■ What is required
Return, word for word, the portion of the episode review that opens with the words containing "Except to be" and closes with "them in this.".

■ Passage to read
Upon arrival, it’s established that Andrew loves the Dales. It’s nice to see a character who finds it refreshing to be away from the city life in London and to be in the English countryside in the episode.

As the episode progresses, Andrew is considering relocating to Darrowby and running a farm of his own. His idea of running a farm seems idyllic to him. But Andrew finds out, all isn’t as it seems to be.

In the episode, Andrew accompanies James on his rounds to get an idea of what his life is as a vet. It’s so intriguing to see a character of a city background taking an interest in James’ life as a vet here.

The first stop that James and Andrew take on their rounds is at the Hugills farm. This is a farm run by four eccentric, middle-aged brothers who I found pretty amusing to watch when I saw this episode.

The four brothers are Roger Grainger as Walter Hugill; John de Frates as Thomas Hugill; Bill Rodgers as Fenwick Hugill and Ted Beyer as William Hugill. These are like Tweedledum and Tweedledee here.

Except to be more accurate, they are Tweedledum, Tweddledee, Tweddleda and Tweddledim. 😀 They keep repeating each other’s sentences every time that James and Andrew talk to them in this.

One goes “You’re right, sir”; another goes “Aye, you’re right, sir”; another goes “Indeed you’re right, sir” and the fourth goes “I agree, sir. You are right.” Okay, not exactly like that but you get my point.

■ Stored data
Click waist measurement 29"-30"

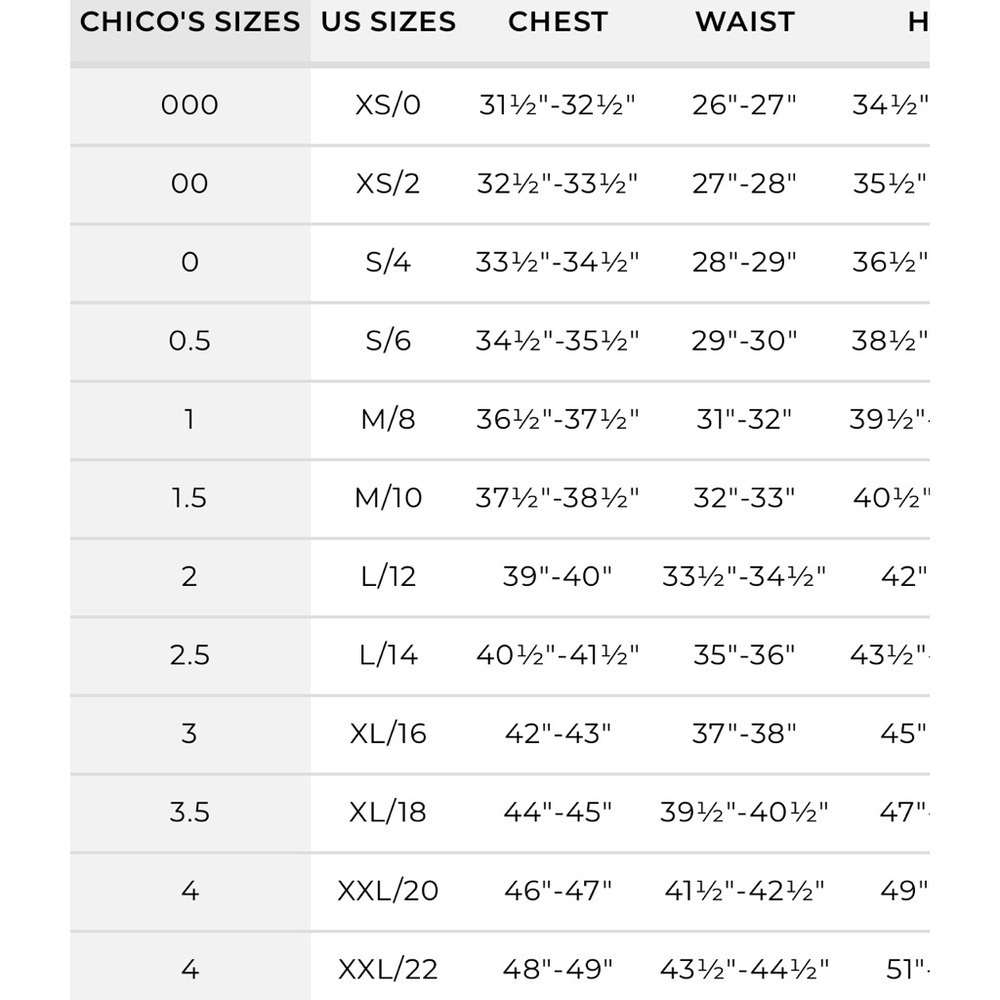pyautogui.click(x=745, y=341)
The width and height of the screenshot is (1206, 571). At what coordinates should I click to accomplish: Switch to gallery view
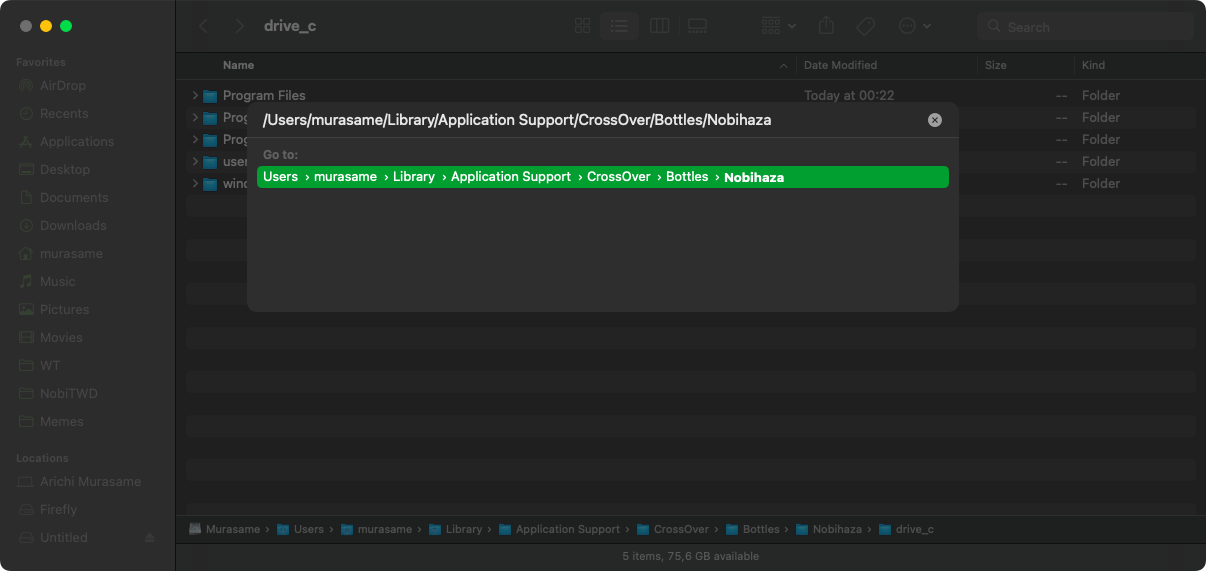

■ Correct response
Except to be more accurate, they are Tweedledum, Tweddledee, Tweddleda and Tweddledim. 😀 They keep repeating each other’s sentences every time that James and Andrew talk to them in this.